**WHAT THE TASK ASKS**: Work through the data below line by line and say how many lines hold "salle"; give only the number.

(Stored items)

--------

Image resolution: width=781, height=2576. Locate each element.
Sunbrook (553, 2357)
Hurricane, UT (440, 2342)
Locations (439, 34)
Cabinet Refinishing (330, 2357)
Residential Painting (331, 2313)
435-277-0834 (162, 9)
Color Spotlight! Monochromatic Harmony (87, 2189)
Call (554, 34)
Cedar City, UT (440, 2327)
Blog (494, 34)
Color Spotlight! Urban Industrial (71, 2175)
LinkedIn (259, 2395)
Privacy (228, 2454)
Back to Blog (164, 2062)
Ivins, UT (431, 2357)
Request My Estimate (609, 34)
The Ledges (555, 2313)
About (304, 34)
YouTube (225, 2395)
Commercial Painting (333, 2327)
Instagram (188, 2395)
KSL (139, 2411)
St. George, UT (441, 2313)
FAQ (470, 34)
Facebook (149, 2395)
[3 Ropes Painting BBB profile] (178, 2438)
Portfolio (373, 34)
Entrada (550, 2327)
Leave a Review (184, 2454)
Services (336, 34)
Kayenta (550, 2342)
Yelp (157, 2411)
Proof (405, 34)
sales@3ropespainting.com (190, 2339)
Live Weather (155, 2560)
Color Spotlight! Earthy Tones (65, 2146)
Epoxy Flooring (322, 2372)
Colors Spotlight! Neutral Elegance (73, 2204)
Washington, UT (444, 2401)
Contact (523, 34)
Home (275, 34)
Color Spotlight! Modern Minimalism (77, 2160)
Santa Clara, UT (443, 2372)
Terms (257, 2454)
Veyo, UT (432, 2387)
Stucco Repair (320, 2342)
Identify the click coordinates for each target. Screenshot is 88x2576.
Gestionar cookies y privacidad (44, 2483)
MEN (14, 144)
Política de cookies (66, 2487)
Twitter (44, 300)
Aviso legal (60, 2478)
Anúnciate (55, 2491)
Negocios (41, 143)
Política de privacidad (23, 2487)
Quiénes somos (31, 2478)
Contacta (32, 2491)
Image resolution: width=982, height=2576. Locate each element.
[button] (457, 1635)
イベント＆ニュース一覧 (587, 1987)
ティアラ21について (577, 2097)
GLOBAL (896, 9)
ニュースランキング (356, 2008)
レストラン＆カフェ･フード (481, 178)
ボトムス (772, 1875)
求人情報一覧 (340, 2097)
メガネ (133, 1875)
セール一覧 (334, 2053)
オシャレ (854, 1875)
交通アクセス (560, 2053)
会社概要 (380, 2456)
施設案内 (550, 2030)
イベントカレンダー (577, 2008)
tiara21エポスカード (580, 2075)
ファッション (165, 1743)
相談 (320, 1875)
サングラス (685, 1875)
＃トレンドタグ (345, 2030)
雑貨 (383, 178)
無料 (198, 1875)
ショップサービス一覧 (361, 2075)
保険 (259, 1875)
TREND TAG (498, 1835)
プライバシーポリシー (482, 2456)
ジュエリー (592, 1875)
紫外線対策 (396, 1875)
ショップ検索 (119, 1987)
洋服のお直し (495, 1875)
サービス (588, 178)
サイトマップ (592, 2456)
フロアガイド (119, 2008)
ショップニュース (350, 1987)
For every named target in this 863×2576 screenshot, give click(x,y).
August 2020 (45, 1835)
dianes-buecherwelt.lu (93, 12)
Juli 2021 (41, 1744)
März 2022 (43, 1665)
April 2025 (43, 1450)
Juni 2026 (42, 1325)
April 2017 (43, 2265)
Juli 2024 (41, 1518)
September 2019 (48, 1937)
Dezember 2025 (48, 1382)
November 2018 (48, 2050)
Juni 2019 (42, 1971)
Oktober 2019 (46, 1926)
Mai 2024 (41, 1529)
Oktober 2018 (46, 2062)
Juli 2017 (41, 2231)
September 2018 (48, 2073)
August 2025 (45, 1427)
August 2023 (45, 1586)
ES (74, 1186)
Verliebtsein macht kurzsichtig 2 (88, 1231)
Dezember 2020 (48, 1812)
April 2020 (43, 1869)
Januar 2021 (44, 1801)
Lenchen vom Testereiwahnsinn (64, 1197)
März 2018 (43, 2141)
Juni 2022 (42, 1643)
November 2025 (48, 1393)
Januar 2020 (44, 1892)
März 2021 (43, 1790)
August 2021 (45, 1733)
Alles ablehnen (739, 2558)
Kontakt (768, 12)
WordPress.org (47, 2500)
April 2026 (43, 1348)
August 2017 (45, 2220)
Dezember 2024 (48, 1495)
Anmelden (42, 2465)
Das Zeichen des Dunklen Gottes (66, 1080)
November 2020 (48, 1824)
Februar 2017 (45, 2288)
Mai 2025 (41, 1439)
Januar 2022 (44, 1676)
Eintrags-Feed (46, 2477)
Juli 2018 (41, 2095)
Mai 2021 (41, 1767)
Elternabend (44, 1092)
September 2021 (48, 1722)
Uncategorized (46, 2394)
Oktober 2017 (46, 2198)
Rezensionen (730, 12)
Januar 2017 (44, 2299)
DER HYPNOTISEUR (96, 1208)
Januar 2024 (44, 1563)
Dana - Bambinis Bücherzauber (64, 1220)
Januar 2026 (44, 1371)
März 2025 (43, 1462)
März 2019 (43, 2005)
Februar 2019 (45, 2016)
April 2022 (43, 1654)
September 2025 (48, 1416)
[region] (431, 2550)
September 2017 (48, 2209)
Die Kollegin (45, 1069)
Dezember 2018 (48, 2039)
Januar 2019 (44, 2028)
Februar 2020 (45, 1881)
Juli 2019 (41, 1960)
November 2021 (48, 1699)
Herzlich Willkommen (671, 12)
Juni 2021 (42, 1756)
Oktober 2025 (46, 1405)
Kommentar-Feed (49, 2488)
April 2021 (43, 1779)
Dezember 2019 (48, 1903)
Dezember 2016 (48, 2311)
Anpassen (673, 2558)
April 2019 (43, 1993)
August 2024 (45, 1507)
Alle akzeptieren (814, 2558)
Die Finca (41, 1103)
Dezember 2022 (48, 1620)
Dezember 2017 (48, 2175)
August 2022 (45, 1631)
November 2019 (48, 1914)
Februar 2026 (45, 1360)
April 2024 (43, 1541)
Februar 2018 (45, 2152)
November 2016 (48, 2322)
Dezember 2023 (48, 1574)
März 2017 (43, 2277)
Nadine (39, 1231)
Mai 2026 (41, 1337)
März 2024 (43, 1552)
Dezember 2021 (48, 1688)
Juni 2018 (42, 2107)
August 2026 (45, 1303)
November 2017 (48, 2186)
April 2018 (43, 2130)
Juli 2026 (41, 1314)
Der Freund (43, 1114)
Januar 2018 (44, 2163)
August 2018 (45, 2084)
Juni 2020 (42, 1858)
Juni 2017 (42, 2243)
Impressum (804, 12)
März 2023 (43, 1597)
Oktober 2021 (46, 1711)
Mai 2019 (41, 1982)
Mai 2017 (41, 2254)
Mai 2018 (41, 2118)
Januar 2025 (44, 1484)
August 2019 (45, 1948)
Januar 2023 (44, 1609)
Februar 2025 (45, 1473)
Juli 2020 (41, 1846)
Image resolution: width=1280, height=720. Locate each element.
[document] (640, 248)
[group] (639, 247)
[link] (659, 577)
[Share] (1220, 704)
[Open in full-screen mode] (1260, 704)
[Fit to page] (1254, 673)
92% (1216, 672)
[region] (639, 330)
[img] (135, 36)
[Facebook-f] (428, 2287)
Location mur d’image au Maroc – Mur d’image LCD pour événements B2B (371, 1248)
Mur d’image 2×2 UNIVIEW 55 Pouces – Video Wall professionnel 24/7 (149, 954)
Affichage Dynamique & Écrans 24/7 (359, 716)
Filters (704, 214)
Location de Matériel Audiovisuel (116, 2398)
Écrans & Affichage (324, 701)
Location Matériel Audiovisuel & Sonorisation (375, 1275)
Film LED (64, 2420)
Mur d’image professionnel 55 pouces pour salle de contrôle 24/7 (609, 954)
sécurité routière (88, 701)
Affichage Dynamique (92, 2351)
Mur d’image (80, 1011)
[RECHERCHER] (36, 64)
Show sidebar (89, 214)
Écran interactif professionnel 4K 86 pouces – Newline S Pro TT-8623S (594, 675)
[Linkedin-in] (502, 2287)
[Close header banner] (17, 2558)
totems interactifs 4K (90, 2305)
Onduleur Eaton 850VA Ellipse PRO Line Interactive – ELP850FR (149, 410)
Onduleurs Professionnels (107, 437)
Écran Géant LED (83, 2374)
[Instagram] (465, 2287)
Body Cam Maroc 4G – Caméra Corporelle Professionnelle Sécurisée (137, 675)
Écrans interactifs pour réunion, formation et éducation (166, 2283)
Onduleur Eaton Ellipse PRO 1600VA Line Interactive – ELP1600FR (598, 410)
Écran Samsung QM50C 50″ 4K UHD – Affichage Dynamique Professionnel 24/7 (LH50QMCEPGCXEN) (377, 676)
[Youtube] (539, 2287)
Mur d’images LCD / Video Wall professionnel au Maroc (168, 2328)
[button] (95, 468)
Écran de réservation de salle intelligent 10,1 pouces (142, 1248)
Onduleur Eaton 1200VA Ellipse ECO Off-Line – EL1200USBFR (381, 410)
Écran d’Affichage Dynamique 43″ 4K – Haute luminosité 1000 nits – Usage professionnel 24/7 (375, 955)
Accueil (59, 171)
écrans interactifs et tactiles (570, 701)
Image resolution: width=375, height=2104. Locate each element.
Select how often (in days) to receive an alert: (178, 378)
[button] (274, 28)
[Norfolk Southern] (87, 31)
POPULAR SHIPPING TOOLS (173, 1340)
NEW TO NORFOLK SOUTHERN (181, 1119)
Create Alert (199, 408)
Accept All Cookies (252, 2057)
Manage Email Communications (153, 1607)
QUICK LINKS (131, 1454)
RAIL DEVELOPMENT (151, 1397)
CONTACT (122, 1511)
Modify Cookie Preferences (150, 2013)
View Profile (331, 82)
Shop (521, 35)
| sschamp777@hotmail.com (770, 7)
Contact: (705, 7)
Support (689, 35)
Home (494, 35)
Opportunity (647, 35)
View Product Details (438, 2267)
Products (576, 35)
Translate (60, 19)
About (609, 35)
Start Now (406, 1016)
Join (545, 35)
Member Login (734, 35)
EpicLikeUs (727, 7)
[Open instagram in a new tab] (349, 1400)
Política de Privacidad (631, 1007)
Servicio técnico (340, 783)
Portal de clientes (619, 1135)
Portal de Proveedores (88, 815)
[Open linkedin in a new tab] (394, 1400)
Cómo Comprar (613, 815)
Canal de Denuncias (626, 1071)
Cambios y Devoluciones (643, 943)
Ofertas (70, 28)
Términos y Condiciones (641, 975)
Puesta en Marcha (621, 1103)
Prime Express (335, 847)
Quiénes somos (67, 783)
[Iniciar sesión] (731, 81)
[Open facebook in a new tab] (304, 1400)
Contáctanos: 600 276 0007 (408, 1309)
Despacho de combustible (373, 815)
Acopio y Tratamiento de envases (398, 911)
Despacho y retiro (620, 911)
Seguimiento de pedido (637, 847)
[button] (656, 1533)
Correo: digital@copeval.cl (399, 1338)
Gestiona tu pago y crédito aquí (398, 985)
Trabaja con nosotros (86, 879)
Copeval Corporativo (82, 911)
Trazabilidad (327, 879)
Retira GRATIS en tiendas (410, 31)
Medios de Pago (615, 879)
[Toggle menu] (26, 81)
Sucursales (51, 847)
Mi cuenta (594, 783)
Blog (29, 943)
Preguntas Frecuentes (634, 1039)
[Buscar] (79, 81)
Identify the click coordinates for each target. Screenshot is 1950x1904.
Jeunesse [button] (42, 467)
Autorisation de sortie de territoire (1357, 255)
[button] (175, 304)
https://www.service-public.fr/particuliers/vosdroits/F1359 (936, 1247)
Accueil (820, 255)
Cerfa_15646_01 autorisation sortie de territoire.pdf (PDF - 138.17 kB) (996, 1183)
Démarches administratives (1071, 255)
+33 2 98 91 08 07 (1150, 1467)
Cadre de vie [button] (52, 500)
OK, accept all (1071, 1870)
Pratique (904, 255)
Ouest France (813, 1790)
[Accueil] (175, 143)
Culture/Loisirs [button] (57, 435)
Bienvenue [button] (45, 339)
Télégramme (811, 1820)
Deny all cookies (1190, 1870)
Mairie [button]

--------

**RESPONSE AREA**: 2